We landed on “data stories,” or a series of educational resources around different topic areas. Each story would provide a starter kit for educators at different levels — grades 3–5, grades 6–8, and grades 9–12 — and include four primary components:

· data in Microsoft Excel, comma separated value, and Google Sheet formats

· a data dictionary in Microsoft Word and Google Doc formats

· teaching slides in Microsoft PowerPoint and Google Slides formats

· instructor guides that provide additional teaching resources and notes for each story in Microsoft Word and Google Docs formats

Despite already deciding on a path for our project in the first brainstorming meeting, we still needed collaborators’ help in the second brainstorming meeting to define the pieces of the stories and to help us set specific learning goals and an overall organizing principal.

Our second brainstorming session showed us yet another reason why our collaborators are essential — we needed educators to help us shape the content. As one of our participants mentioned, “Teachers need to know what a lesson is designed to teach. It doesn’t constrain them — it frees them to play with the lesson and decide how to best achieve that goal with their students.”

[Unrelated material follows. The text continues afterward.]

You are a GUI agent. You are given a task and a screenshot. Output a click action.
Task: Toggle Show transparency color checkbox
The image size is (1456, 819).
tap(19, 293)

With the data story concept in hand, our second meeting focused on what content would appear in each story and how to structure the instructor guides. In this one meeting, we refined the guide to five main sections:

1. data question

2. data collection

3. data analysis

4. data visualization

5. data equity, ethics, and privacy

As a group, we felt these five areas defined the core tasks in a data analysis workflow. Each section includes a learning goal with sample questions and answers for each aggregate grade level. We also created separate data files for each grade band and a secondary dataset with errors that would prime students to inspect, analyze, and understand the data.

Prototyping the data stories

Guided by our concept, we created the first data story prototype about state-level food insecurity and related measures. Our story contained the four primary components for each grade band and sections. The teaching slides (figure 1) indicate which slides are for each grade band. We then repeat this information with additional notes in the instructor guide (figure 2).

Figure 1. Screenshot of “Data Question” slide for grade band I from the Food Insecurity Data Story.
Figure 2. Screenshot of the instructor guide that outlines the “Data Question” for grade band I from the Food Insecurity Data Story.

With our prototype as an example, our collaborators formed teams and developed data stories, such as who visits national parks, where the highest eviction rates are, and more. We hope parents and educators will use these stories to teach kids about data science.

But we’re not done yet! We’ve included an open form for possible future collaborators to contribute and pitch their ideas for more data stories. We have created templates in all the above toolkits so anyone can assemble a dataset, formulate questions and answers, and develop data visualizations to help educators around the world. We hope you will consider collaborating with us to provide more data stories and data science resources.